◆ Activity ◆
Look through the data below. Pick out the lines holding the string "will".

◆ Dataset records ◆
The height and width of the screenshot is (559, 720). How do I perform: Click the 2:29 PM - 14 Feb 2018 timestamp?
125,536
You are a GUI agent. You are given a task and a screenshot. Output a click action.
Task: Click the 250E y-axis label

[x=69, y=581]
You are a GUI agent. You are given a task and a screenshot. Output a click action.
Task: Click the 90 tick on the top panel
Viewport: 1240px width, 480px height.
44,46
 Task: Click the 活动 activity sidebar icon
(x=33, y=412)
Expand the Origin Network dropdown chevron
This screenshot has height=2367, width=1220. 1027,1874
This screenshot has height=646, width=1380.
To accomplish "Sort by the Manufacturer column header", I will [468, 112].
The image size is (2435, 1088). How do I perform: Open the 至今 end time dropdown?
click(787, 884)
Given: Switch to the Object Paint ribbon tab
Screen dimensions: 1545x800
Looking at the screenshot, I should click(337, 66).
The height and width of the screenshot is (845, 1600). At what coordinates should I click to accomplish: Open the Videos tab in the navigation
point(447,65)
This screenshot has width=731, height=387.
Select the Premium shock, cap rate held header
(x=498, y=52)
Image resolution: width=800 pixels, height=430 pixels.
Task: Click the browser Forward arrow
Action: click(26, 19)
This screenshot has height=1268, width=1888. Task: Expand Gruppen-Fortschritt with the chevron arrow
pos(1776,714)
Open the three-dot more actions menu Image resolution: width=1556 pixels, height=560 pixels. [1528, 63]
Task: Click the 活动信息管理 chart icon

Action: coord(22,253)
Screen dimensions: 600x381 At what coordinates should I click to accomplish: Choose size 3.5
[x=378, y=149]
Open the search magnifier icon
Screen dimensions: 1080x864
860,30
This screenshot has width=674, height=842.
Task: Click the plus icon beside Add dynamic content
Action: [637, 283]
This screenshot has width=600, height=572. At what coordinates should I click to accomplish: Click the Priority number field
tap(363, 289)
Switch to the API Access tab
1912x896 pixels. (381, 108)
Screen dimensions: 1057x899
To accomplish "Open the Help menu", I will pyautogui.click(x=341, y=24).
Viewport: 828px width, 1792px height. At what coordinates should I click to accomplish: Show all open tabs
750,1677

◆ Solution below ◆
To accomplish "Sort by the Manufacturer column header", I will [468, 112].
To accomplish "Open the Help menu", I will pyautogui.click(x=341, y=24).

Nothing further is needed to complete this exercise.